Présentation par l'éditeur

Les sociétés modernes sont confrontées à une véritable épidémie de
maladies chroniques: cancers, maladies cardiovasculaires, obésité et
diabète, allergies, affections mentales... Or elles sont très largement
évitables, car elles sont la conséquence de notre mode de vie et de
notre environnement. Selon l'Organisation mondiale de la santé, elles
sont responsables de 86% des décès et représentent 77 % des cas de
maladies en Europe. Elles sont ainsi devenues la cause majeure de la
crise des systèmes de santé. En France, la « Sécu » a certes permis
l'accès aux soins pour tous, mais elle n'arrive pas à répondre à cette
crise. Et au nom de la lutte contre le « trou de la Sécu », on cherche
donc à convaincre les Français qu'il faudrait remplacer le principe de
solidarité par une logique individualiste d'assurances privées.

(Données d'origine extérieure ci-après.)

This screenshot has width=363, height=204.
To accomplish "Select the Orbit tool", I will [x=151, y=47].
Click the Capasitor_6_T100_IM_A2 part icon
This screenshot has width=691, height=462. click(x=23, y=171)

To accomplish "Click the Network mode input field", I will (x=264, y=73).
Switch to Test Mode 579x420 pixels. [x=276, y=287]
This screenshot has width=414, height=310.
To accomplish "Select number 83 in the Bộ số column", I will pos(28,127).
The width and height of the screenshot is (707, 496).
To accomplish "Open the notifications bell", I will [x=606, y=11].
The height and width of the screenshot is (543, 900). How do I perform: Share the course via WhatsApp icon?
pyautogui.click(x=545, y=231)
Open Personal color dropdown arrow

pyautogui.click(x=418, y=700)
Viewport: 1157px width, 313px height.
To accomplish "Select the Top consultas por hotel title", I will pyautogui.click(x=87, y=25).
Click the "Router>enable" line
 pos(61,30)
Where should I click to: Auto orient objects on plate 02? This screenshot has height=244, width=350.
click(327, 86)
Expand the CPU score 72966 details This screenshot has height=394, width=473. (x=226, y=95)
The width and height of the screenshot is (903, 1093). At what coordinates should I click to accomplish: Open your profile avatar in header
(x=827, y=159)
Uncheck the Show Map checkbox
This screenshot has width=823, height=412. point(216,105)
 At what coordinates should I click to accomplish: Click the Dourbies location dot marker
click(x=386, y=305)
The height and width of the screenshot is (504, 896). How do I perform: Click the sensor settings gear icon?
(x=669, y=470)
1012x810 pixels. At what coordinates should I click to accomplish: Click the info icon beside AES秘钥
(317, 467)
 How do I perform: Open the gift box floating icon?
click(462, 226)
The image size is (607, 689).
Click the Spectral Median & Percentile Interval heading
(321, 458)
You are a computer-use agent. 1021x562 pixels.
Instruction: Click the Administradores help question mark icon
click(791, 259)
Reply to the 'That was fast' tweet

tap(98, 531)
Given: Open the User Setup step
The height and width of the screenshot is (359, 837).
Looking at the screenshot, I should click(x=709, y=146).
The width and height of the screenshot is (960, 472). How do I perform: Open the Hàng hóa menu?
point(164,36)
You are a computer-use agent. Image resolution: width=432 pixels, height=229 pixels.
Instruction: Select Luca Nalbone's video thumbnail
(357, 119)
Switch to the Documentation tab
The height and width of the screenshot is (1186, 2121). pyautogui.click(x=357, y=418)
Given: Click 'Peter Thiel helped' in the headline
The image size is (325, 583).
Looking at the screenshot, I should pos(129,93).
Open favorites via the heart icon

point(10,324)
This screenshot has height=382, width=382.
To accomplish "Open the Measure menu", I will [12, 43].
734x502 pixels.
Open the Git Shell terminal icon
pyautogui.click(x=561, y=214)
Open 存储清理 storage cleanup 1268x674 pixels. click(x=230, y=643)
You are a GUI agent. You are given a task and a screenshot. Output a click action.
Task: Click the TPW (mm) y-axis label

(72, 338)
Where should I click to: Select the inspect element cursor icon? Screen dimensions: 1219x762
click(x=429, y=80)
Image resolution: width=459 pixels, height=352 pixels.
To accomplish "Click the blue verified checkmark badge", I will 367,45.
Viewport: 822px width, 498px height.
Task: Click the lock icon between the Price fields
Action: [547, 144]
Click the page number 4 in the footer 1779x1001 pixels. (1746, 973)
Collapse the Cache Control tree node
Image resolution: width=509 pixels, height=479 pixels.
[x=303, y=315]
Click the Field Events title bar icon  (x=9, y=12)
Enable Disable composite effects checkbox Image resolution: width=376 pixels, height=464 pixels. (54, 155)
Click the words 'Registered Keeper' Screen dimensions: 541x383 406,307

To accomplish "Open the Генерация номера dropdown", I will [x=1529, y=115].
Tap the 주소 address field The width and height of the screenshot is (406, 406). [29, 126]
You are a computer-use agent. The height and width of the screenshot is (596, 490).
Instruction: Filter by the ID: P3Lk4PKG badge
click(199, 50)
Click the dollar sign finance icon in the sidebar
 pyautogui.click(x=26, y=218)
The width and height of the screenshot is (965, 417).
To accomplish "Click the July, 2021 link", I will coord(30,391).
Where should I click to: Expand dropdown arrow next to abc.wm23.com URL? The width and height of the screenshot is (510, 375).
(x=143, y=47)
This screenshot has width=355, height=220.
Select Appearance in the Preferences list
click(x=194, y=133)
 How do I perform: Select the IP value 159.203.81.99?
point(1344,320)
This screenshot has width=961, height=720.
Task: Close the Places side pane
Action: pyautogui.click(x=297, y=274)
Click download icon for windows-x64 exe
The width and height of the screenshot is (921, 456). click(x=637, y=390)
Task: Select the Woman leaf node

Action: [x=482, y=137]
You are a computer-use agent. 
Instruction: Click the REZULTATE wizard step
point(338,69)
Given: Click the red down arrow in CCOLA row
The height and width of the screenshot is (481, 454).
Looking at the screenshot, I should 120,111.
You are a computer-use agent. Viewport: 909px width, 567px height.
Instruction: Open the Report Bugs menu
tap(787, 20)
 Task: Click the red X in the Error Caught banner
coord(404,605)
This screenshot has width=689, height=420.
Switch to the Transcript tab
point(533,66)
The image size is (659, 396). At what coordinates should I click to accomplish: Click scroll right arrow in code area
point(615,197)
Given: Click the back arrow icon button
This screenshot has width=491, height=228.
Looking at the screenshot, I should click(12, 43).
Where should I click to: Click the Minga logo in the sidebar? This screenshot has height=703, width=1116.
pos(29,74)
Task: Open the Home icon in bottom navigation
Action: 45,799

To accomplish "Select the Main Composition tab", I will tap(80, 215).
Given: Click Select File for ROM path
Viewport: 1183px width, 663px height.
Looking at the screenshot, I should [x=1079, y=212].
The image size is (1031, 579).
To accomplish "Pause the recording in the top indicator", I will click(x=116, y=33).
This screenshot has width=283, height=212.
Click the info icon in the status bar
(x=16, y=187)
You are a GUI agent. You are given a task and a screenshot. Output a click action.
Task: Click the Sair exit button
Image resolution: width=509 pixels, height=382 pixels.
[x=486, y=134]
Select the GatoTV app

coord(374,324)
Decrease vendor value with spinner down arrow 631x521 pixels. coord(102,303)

Mais les solutions libérales sont une illusion, comme le montre André Cicolella
dans cet essai rigoureusement argumenté : elles ne répondent pas à la
question et ne peuvent, au contraire, que faire empirer la situation. À
l'inverse, explique-t-il, il est possible de surmonter la crise en
agissant sur les causes environnementales et comportementales des
maladies et en sortant du « tout médicament ». Et aussi en réinventant
un système de santé de proximité, un financement plus juste et en
instaurant une véritable démocratie sanitaire. Bref, en refondant un
véritable système de santé et pas seulement un système de soins.